Powrócili na tory w Albertville w 1992 roku, a dwa lata później na igrzyskach w Lillehammer zajęli 13 miejsce, pokonując kilka bardziej utytułowanych konkurentów. Ich sukcesy sprawiły, że w kolejnych latach zobaczyliśmy ekipy z m.in: Trynidadu, Portoryko, Wysp Dziewiczych, Meksyku i Filipin.
Boliwia doczeka się pierwszego od 1992 roku reprezentanta na zimowych igrzyskach. Simona Breitfuss Kammerlander urodził się w Austrii, ale jako nastolatek wyjechał do Boliwii. Teraz wystartuje w Pjongczangu.

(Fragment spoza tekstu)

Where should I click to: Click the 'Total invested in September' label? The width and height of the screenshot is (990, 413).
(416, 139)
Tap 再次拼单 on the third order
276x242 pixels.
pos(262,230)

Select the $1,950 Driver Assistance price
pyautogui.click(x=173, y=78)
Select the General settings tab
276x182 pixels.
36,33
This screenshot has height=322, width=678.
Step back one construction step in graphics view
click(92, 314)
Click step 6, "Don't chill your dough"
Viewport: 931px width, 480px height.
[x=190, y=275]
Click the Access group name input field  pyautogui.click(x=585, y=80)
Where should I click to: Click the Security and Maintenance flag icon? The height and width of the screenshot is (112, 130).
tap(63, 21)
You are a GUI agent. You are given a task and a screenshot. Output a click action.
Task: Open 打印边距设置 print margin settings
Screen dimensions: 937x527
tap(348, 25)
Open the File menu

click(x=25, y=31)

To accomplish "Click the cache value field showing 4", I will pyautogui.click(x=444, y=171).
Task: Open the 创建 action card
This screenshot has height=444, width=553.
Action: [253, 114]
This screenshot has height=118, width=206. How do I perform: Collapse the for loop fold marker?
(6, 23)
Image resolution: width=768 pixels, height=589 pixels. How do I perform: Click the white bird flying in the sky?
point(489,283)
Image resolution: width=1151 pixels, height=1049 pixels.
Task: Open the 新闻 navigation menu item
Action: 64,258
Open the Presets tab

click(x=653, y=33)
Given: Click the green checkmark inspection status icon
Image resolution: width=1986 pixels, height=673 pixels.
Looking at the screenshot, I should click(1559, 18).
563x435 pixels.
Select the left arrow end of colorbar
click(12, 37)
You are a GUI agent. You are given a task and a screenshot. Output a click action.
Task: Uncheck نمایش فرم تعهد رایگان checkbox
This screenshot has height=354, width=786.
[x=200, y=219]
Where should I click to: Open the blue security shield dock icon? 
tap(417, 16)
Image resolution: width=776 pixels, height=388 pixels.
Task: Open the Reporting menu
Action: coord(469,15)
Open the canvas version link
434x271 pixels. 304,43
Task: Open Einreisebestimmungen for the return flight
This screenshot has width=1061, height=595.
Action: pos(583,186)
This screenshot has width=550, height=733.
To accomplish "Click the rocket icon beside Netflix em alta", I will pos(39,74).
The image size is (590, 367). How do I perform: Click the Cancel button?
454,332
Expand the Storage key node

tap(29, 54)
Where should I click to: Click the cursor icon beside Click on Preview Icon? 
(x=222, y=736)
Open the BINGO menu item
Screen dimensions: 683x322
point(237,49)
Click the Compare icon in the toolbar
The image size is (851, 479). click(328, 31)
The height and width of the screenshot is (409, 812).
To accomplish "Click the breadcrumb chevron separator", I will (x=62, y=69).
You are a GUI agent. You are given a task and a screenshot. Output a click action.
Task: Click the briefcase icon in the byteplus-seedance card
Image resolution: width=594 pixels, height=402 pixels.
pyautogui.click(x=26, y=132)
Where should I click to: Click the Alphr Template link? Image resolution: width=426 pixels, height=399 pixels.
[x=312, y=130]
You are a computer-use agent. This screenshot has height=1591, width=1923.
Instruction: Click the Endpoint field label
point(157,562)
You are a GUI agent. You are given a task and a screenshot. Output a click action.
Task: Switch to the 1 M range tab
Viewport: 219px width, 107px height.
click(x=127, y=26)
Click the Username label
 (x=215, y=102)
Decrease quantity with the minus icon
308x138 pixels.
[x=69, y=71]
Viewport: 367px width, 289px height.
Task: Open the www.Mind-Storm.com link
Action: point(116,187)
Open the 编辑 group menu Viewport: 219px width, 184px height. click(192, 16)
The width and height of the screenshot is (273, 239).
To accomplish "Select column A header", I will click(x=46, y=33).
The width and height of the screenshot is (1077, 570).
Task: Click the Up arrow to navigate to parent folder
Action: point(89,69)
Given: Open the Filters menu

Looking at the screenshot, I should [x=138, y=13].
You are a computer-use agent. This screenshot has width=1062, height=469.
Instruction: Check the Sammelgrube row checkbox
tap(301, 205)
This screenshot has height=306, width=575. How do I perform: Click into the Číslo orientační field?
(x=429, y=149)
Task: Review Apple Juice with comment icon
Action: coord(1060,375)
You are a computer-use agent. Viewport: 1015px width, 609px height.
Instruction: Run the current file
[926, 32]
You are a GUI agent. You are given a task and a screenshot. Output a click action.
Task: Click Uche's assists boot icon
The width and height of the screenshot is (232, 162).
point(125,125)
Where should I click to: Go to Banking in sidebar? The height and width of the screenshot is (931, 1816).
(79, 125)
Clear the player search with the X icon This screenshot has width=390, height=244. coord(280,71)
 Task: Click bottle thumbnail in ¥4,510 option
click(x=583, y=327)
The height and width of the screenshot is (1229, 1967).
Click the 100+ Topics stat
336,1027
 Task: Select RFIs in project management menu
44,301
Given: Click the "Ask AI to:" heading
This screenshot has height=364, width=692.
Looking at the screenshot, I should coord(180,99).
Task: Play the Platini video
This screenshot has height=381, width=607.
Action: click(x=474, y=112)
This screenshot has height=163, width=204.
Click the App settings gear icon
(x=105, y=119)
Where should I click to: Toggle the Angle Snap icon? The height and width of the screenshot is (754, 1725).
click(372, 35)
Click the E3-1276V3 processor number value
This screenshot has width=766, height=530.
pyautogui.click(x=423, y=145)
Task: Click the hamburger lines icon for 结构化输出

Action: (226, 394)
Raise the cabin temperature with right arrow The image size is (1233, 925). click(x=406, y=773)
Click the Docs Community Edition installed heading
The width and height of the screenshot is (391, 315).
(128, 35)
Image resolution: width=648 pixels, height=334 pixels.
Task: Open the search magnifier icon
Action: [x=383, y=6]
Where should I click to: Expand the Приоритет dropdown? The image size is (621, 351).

Boliwijczyk miał dobre geny, bo jego ojciec jest byłym alpejczykiem, który szkolił narciarzy w krajach Ameryki Południowej. Podczas szkoleń natrafił przypadkowo na ludzi ze związku narciarskiego i tak zaczęła się przygoda jego syna.
25-letni Kammerlander był za słaby, aby konkurować w Austrii, ale od blisko dekady mieszka w Boliwii, gdzie nie ma poważnych rywali. Rok temu zadebiutował w Pucharze Świata, ciekawe jak mu pójdzie w Korei...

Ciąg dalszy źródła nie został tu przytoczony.